Lawyers need to be clear, open and ethical

On Monday the Law Society launches a new campaign. It focuses on the value of instructing a solicitor to provide sensible and accurate legal advice for personal injuries. Members of the public will be directed to advice on how to pursue a claim and, via the Law Society's Find A Solicitor search, they will also be shown how to find details of personal injury solicitors near them.

I welcome this campaign, not least because it promises to take "a bold, humorous and memorable approach" to convey an important message. Exactly what that approach is remains to be seen, but sources tell me that this is a non-aggressive and well-judged campaign.

Justice, not profit

It's also a timely one. Misinformation about the mythical 'compensation culture' continues to run deep, colouring the public attitude to all lawyers but especially those in the personal injury sector. In fact, far from being unscrupulous ambulance chasers (another regrettable and unfounded media cliché), the majority of personal injury lawyers are ethical individuals who come into this area of the law because they want to help the individual against what are often large and faceless conglomerates. The motivation is securing justice, not personal profit.

This is seen in personal injury cases from road traffic accidents to complex clinical negligence claims. Clients seek legal advice because they have been injured, through no fault of their own; it is the solicitor's duty and privilege to serve them and their families.

Unfortunately, as reported by the ever excellent Legal Futures website, on the eve of the campaign a law firm has been reprimanded for a radio ad which encouraged accident victims to claim compensation "irrespective of injury".

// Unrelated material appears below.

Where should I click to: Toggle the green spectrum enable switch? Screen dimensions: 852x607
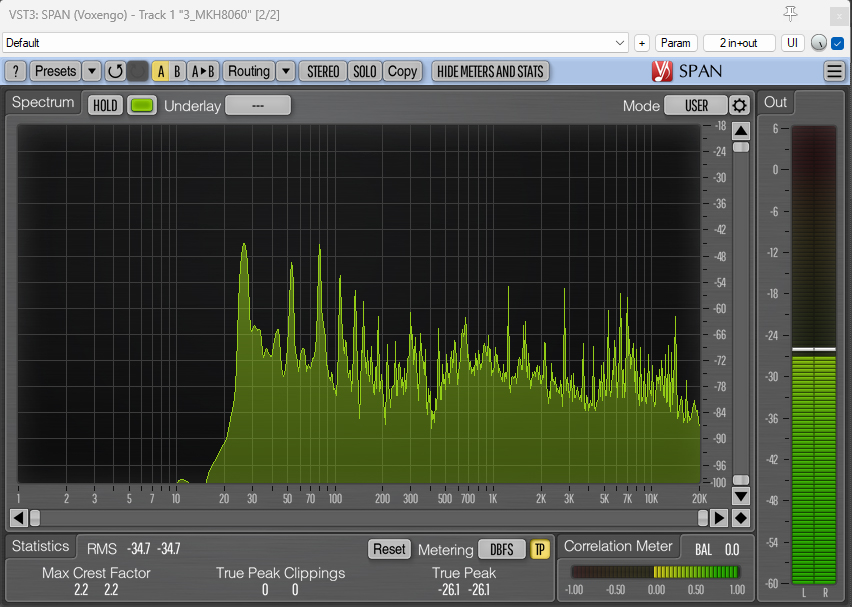(142, 106)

The Advertising Standards Authority (ASA) received a complaint regarding a radio ad by a firm called KL LLP, which trades as Secure Law. In the ad, listeners hear a woman telephoning a man, asking why he's late and if everything is OK. He replies: "Yeah fine, I just had a little bump in the car." He then says again that he is "fine" and asks for Secure Law's number.

I have not listened to the ad, but apparently the man repeats that he is "fine" for a third time, before a voice over states: "If you've been in an accident, make the second person you call Secure Law. They offer a no-win no-fee scheme, give you 100% of your claim and an upfront payment of up to £1,500."

An "irresponsible" radio ad

In its adjudication, the ASA said the firm argued that the ad "could not encourage someone to make a personal injury claim if they were not injured, because it would be censored by the Solicitors Regulation Authority, and would in all probability be put out of business, if not convicted in a court of law". The firm also evidently made much of the fact that the word "injury" wasn't mentioned in the ad.

The ASA rejected KL LLP's arguments. Upholding the complaint, it found that the statement "If you've been in an accident, make the second person you call Secure Law" encouraged listeners involved in road traffic accidents to contact Secure Law to claim accident compensation. The ad failed to make clear the basis on which the man had any grounds to make a claim and, concluded the ASA, was "irresponsible" because "the implicit message encouraged listeners to make a claim irrespective of injury."

The Law Society’s personal injury ad campaign, which will run for six weeks, will make use of radio ads for the first time; it is also planning to release a YouTube video.

Meanwhile, the campaign brings into focus a lesson that I believe all of us who work in personal injury law would do well to take to heart. We must remember is that if we want the public to believe in us - and to realise that a toxic blend of governmental and insurer-driven spin is what drives the misinformation about personal injury law - we lawyers need to be transparent at all times. We do a great deal of fantastic work for injured people, but in our communications there shouldn't be any room for doubt. If only we could be clear, open and ethical at all times, we might find that the media stigma of b'lame and claim' becomes a relic from an unlamented past.